---------- Records to use ----------
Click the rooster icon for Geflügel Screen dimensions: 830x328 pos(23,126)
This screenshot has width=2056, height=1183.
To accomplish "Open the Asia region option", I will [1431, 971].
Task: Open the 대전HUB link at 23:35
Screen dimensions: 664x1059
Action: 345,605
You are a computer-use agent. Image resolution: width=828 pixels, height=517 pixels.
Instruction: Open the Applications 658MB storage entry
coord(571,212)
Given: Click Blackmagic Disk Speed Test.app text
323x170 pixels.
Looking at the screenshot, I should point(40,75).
----------
Exercise
Render all the records above as a Markdown table with two columns, Row and Line, giving each line its own numbered row and skipping any blank lines.

Task response
| Row | Line |
|---|---|
| 1 | Click the rooster icon for Geflügel Screen dimensions: 830x328 pos(23,126) |
| 2 | This screenshot has width=2056, height=1183. |
| 3 | To accomplish "Open the Asia region option", I will [1431, 971]. |
| 4 | Task: Open the 대전HUB link at 23:35 |
| 5 | Screen dimensions: 664x1059 |
| 6 | Action: 345,605 |
| 7 | You are a computer-use agent. Image resolution: width=828 pixels, height=517 pixels. |
| 8 | Instruction: Open the Applications 658MB storage entry |
| 9 | coord(571,212) |
| 10 | Given: Click Blackmagic Disk Speed Test.app text |
| 11 | 323x170 pixels. |
| 12 | Looking at the screenshot, I should point(40,75). |